## Stated exercise
Can you reproduce the lines of the data below word for word, from the line containing "The image size is (960, 816)." through the end of the data, leaving out the pictures?

[Raw data]
______________________________
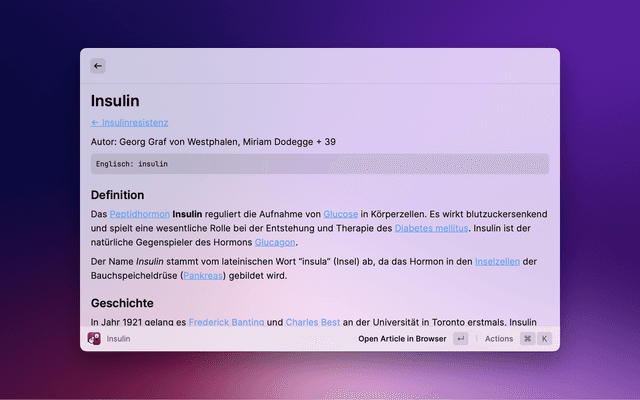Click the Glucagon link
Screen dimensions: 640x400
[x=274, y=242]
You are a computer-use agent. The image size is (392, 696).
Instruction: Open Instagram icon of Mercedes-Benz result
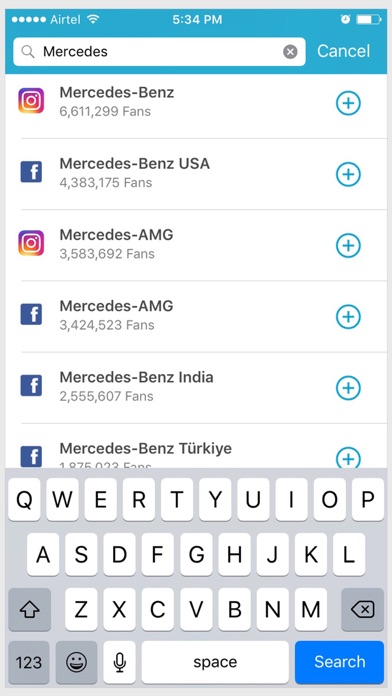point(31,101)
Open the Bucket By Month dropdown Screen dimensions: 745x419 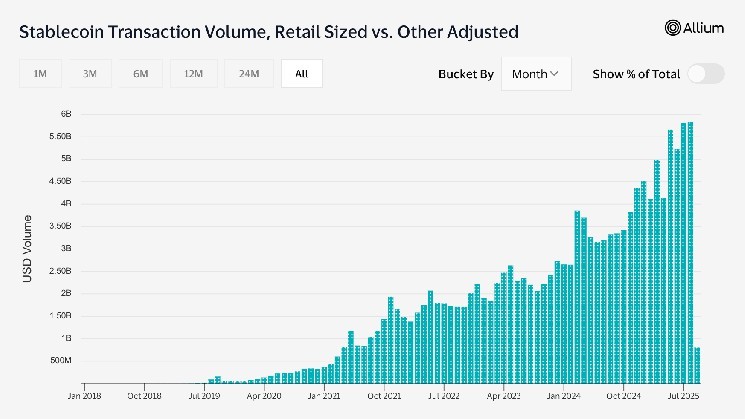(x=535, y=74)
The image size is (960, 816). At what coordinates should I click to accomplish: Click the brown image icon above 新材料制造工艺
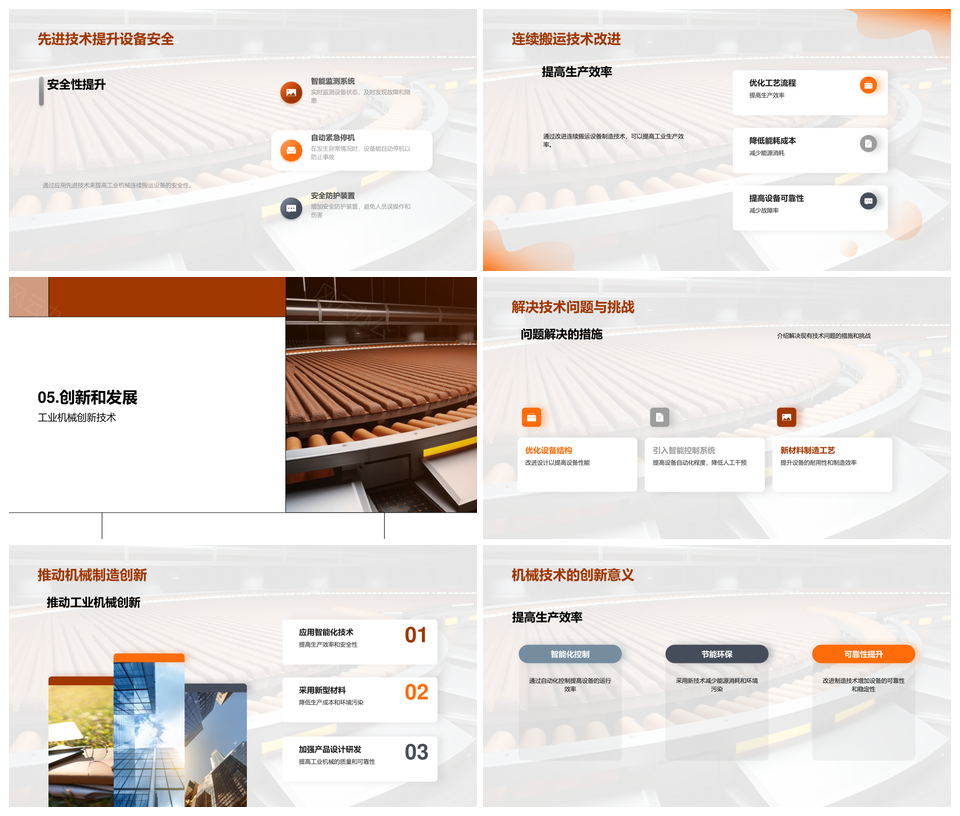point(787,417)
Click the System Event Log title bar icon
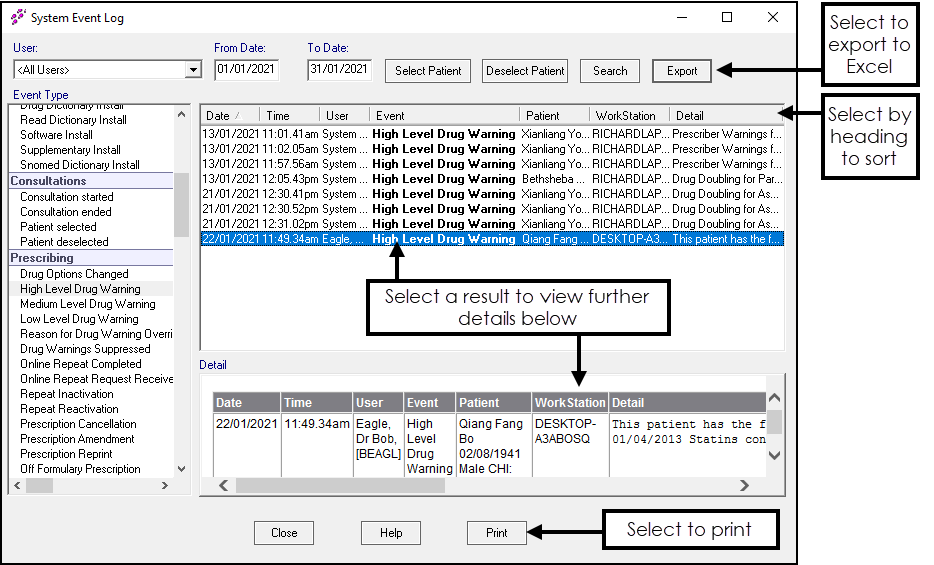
______________________________
## Correct output
The image size is (960, 816). At what coordinates should I click to accomplish: Click the brown image icon above 新材料制造工艺
point(787,417)
Click the System Event Log title bar icon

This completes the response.